• TEXTE FOURNI
---+---

La lumière de la pleine lune tombe sur le pied de mon lit, lourde, ronde et plate comme une grosse pierre. Quand le disque commence à rétrécir et l’une de ses moitiés à se rentrer comme un visage vieillissant montre des rides et maigrit d’un côté d’abord, c’est alors que vers cette heure-là de la nuit, un trouble douloureux s’empare de moi.
Ni éveillé ni endormi, je glisse dans une sorte de rêve où ce que j’ai vécu se mêle à ce que j’ai lu et entendu, comme se mêlent des courants de teintes et de limpidités différentes.
Avant de me coucher, j’avais lu quelque chose... »


Les premiers souvenirs de lecture sont ceux qui vous font traverser la réalité concrète du monde. Ce n’est pas moins réel au-delà, c’est juste encore plus concret, avec tant d’évidence que cela rejoint même le mystère.
Et on s’y accroche, à cette sensation-là. De grands romans viennent comme de grands pans noirs et traversent tout votre monde : vous avez lu Balzac, Dostoievski et les autres. La force qu’on y prend est la même : rien de surnaturel, ni qui outrepasse les lois ordinaires du fonctionnement du monde, mais il a été remplacé par un autre, qui lui est supérieur, où la nuit est plus violente, où les ombres traversent et le jour et l’intérieur des hommes.
Cette frontière est de substitution, de miroitement. Juste une lumière qui remplace celle du jour, éclaire aussi la nuit s’il faut, mais plus rien de la réalité n’est pareil. Il n’y a pas de fantastique dans le Grand Meaulnes : on peut se perdre en son pays même, Nerval (Nuits d’octobre) ou George Sand nous en avaient déjà fait la preuve, sinon la leçon. Et les Jules Verne qui basculent dans le fantastique on ne les relit pas : il n’y a rien d’inventé dans Voyage au centre de la Terre, c’est juste qu’on ne savait pas qu’à cet endroit il en était ainsi de la réalité.
Alors vient que d’aucuns jouent de cette frontière : tout Dickens serait là, à se saisir du miroitement et l’appliquer, comme à rebours, sur les contingences dures et immédiates de la ville, où on meurt, où on a faim, où s’exercent injustice et violence – alors naissent Bleak House et Old Antiquity Shop.
Mais c’est toujours la même chose : toujours la seule frontière qui compte, et qu’elle miroite. Qu’y a-t-il dans le premier paragraphe de La maison Usher qui fait que tout est dessiné, la menace et l’énigme, la mort et la destruction : le rythme dans une phrase, la mise en place du voyageur approchant en longeant l’étang. Le début du Château de Kafka n’est pas si loin, préparé par des dizaines d’incises avec un personnage sur une route en sortie de village, dans son Journal.
Alors lire est cette frontière, son appel et sa construction, indépendamment même de ce qu’on lit. Il y a certainement un nœud qui se crée, du fantastique et du moderne, par la bêche et le pic d’Edgar Poe. Mais il installe ses textes dans des magazines : ils sont déjà immergés dans une surface où c’est le monde immédiat qui se raconte. Et lui il y a placé des dents, des feux, et le masque de la mort rouge. Poe nous extorque de force que la réalité première est celle qu’il montre, et que la fadeur de la vie ordinaire, quand on ressort du livre ou de l’histoire, n’est qu’une menace de plus, beaucoup plus artificielle que ce qu’il vous avait fait entrevoir lui-même, comme encore terrorisé de ce qui le saisissait.

---+---

• MATÉRIEL FOURNI
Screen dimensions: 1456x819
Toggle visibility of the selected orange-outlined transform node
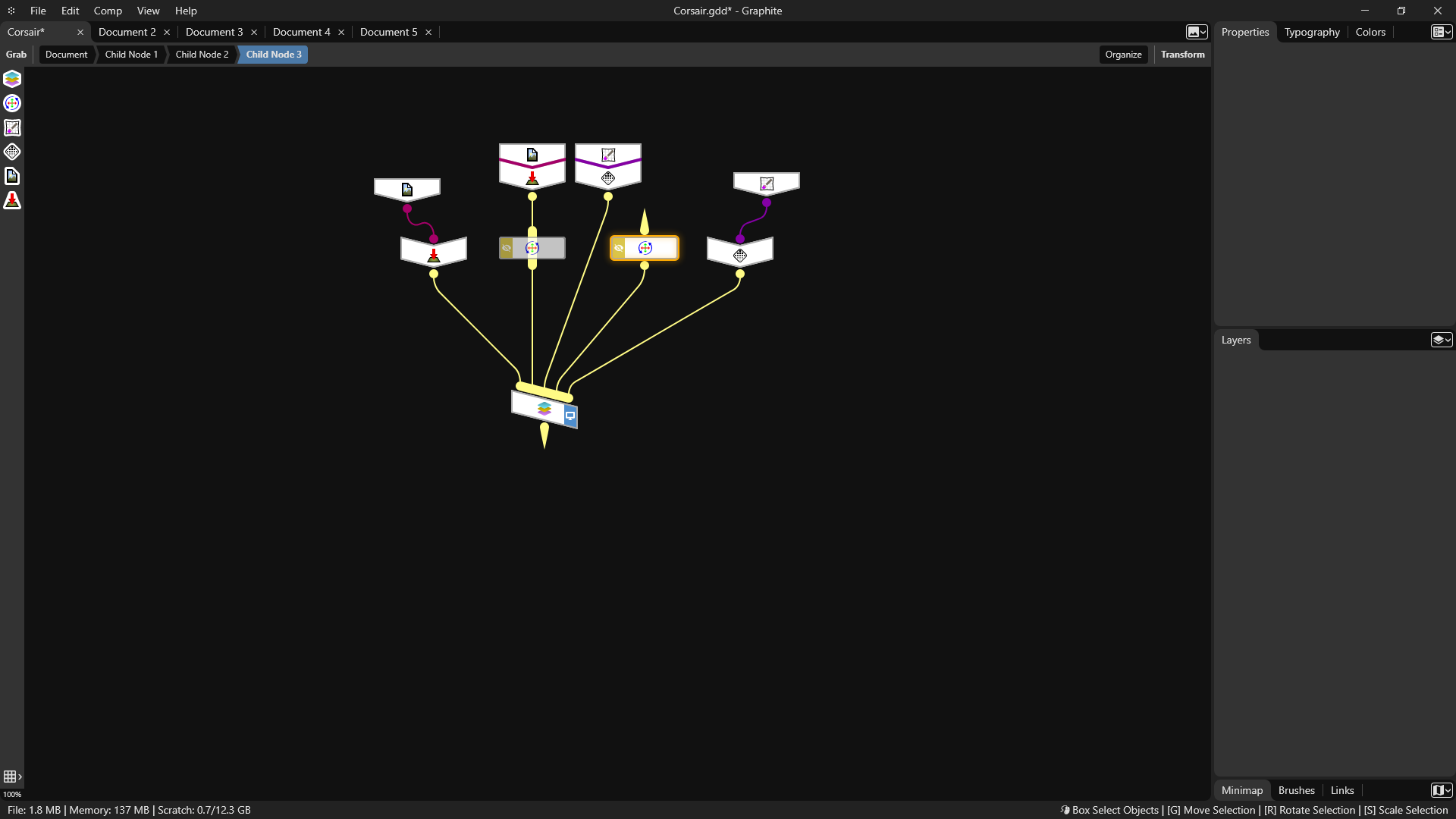click(619, 248)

---+---

• TRAVAIL À RÉALISER
Réécrivez sous forme de liste le paragraphe du texte fourni qui commence par « Cette frontière est de substitution », en conservant ses idées principales.

• RÉSULTAT OBTENU
- La frontière relève de la substitution et du miroitement.
- Une lumière remplace celle du jour et peut aussi éclairer la nuit, mais plus rien de la réalité n'est pareil.
- Le Grand Meaulnes ne contient pas de fantastique : on peut se perdre dans son propre pays, ce que Nerval (Nuits d'octobre) et George Sand avaient déjà prouvé.
- On ne relit pas les Jules Verne qui basculent dans le fantastique.
- Rien n'est inventé dans Voyage au centre de la Terre : on ignorait seulement qu'à cet endroit la réalité était ainsi.